Compte-rendu commenté de l’ouvrage de Beck (2010)
Beck, A. T. (2010). La thérapie cognitive et les troubles émotionnels. Traduction de B. Pascal de ²Cognitive therapy and the emotional disorders² (1976). Bruxelles : de Boeck.
Le chapitre 1 s’intitule Du « bon sens » et au-delà. Pour Beck, de grandes distorsions cognitives, tant chez le client que chez l’intervenant, peuvent s’opérer au nom d’un gros bon sens populaire. Selon notre histoire personnelle, notre environnement de développement, ainsi que les événements façonnant notre vie, l’être humain construit son propre système de pensées, d’émotions et de comportements de manière à donner un (bon ?) sens à sa vie. Plusieurs problèmes d’orientation et de développement de carrière sont intiment liées à cette manière d’entrevoir et de réagir à des situations réelles ou anticipées. Les choix et les décisions de nos clients peuvent ainsi s’opérer par l’influence plus ou moins ajustée de croyances, d’interprétations, de généralisations de soi, des autres et du monde. Beck rappelle d’ailleurs que les intentions de suicide, le cheminement vers la dépression, les comportements obsessifs et compulsifs ou encore les troubles anxieux de différentes natures relèvent tous de conséquences faisant plein de « bon sens » pour les personnes qui les vivent – ce qui est tout le contraire pour celles vivant autour d’eux. À cet égard, il importe aux professionnels de l’éducation, des relations humaines et de la santé mentale à aider les personnes à mieux discriminer leurs erreurs d’interprétation (pensées, émotions, comportements) en facilitant l’adoption de capacités discriminantes plus affinées et d’attitudes plus adaptées.

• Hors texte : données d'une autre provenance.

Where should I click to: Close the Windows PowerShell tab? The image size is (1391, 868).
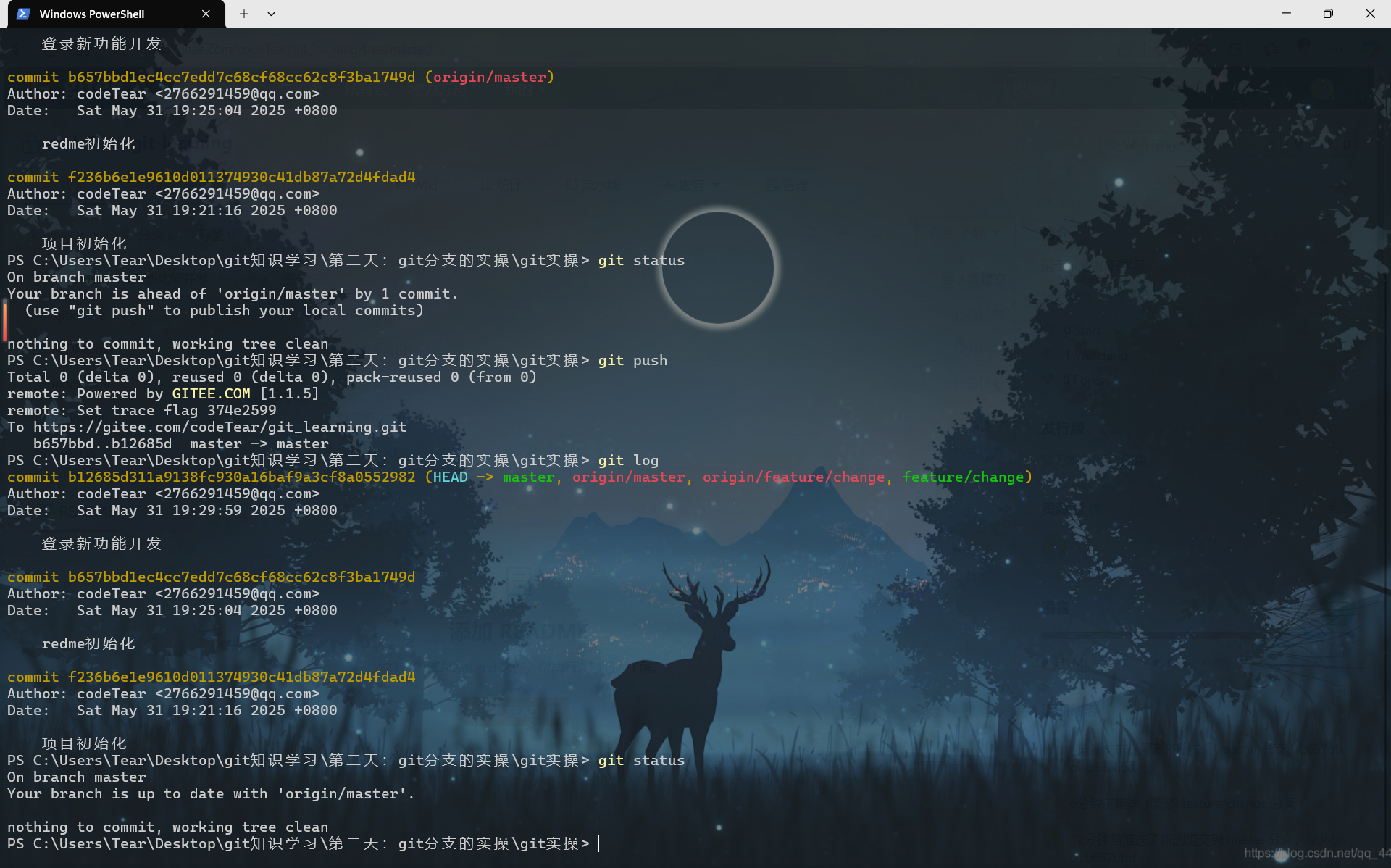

Le chapitre 2 s’intitule Vers l’exploitation du langage intérieur. Il y est question du phénomène d’idéation. La construction des idées s’appuie sur une organisation cognitive intimement liée à des émotions et des comportements opérant sous certaines conditions et certains contextes. De la même manière, l’anticipation de l’avenir repose sur des idées à l’égard de soi, des autres et du monde fondées par notre histoire d’apprentissage de la vie où nous a été communiqué des normes, des règles et des valeurs : si je fais ceci/si je ressens ceci …, alors je vais cela … Automatiquement, mais consciemment (distinction importante de la thérapie cognitive par rapport aux approches psychanalytiques), un langage intérieur se développe et s’opère par l’adoption interactive de pensées, d’émotions et de comportements lorsque nous devons agir ou réagir à des situations internes ou externes (ex. : il faut …, donc « je ressens … et je fais … »).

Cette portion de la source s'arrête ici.